▸ PROMPT: Give the lines below as a Markdown table with two columns, Row and Line: the row number in the first and the line in the second. Leave out the blank lines.

▸ MATERIAL FOR THIS TASK:
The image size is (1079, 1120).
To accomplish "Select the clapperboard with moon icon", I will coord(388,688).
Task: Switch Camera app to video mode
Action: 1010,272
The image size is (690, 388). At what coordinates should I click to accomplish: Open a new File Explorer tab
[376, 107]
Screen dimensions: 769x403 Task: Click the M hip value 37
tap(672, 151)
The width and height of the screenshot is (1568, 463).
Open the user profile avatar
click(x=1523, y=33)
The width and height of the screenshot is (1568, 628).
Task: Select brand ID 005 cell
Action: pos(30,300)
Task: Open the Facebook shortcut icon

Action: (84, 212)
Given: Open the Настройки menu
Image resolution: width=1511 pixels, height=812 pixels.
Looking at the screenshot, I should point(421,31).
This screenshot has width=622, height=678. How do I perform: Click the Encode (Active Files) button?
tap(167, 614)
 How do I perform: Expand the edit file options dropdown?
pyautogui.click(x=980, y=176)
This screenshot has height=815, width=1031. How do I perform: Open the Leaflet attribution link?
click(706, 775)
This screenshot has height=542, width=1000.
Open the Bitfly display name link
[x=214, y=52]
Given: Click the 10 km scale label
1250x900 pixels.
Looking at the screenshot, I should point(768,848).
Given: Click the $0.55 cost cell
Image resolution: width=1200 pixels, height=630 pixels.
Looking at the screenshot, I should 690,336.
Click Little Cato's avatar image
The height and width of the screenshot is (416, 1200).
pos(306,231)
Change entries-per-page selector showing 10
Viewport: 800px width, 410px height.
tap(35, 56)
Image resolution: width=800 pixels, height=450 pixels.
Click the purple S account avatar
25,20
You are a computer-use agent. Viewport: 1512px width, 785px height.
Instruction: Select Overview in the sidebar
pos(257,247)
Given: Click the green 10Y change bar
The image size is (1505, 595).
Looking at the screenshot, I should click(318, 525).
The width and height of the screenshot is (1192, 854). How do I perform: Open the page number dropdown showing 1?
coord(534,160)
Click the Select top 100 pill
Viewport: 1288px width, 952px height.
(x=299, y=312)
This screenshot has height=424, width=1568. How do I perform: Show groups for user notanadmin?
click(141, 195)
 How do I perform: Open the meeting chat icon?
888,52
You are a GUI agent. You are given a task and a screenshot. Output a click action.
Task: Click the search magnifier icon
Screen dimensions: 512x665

▸ TASK RESULT:
| Row | Line |
|---|---|
| 1 | The image size is (1079, 1120). |
| 2 | To accomplish "Select the clapperboard with moon icon", I will coord(388,688). |
| 3 | Task: Switch Camera app to video mode |
| 4 | Action: 1010,272 |
| 5 | The image size is (690, 388). At what coordinates should I click to accomplish: Open a new File Explorer tab |
| 6 | [376, 107] |
| 7 | Screen dimensions: 769x403 Task: Click the M hip value 37 |
| 8 | tap(672, 151) |
| 9 | The width and height of the screenshot is (1568, 463). |
| 10 | Open the user profile avatar |
| 11 | click(x=1523, y=33) |
| 12 | The width and height of the screenshot is (1568, 628). |
| 13 | Task: Select brand ID 005 cell |
| 14 | Action: pos(30,300) |
| 15 | Task: Open the Facebook shortcut icon |
| 16 | Action: (84, 212) |
| 17 | Given: Open the Настройки menu |
| 18 | Image resolution: width=1511 pixels, height=812 pixels. |
| 19 | Looking at the screenshot, I should point(421,31). |
| 20 | This screenshot has width=622, height=678. How do I perform: Click the Encode (Active Files) button? |
| 21 | tap(167, 614) |
| 22 |  How do I perform: Expand the edit file options dropdown? |
| 23 | pyautogui.click(x=980, y=176) |
| 24 | This screenshot has height=815, width=1031. How do I perform: Open the Leaflet attribution link? |
| 25 | click(706, 775) |
| 26 | This screenshot has height=542, width=1000. |
| 27 | Open the Bitfly display name link |
| 28 | [x=214, y=52] |
| 29 | Given: Click the 10 km scale label |
| 30 | 1250x900 pixels. |
| 31 | Looking at the screenshot, I should point(768,848). |
| 32 | Given: Click the $0.55 cost cell |
| 33 | Image resolution: width=1200 pixels, height=630 pixels. |
| 34 | Looking at the screenshot, I should 690,336. |
| 35 | Click Little Cato's avatar image |
| 36 | The height and width of the screenshot is (416, 1200). |
| 37 | pos(306,231) |
| 38 | Change entries-per-page selector showing 10 |
| 39 | Viewport: 800px width, 410px height. |
| 40 | tap(35, 56) |
| 41 | Image resolution: width=800 pixels, height=450 pixels. |
| 42 | Click the purple S account avatar |
| 43 | 25,20 |
| 44 | You are a computer-use agent. Viewport: 1512px width, 785px height. |
| 45 | Instruction: Select Overview in the sidebar |
| 46 | pos(257,247) |
| 47 | Given: Click the green 10Y change bar |
| 48 | The image size is (1505, 595). |
| 49 | Looking at the screenshot, I should click(318, 525). |
| 50 | The width and height of the screenshot is (1192, 854). How do I perform: Open the page number dropdown showing 1? |
| 51 | coord(534,160) |
| 52 | Click the Select top 100 pill |
| 53 | Viewport: 1288px width, 952px height. |
| 54 | (x=299, y=312) |
| 55 | This screenshot has height=424, width=1568. How do I perform: Show groups for user notanadmin? |
| 56 | click(141, 195) |
| 57 |  How do I perform: Open the meeting chat icon? |
| 58 | 888,52 |
| 59 | You are a GUI agent. You are given a task and a screenshot. Output a click action. |
| 60 | Task: Click the search magnifier icon |
| 61 | Screen dimensions: 512x665 |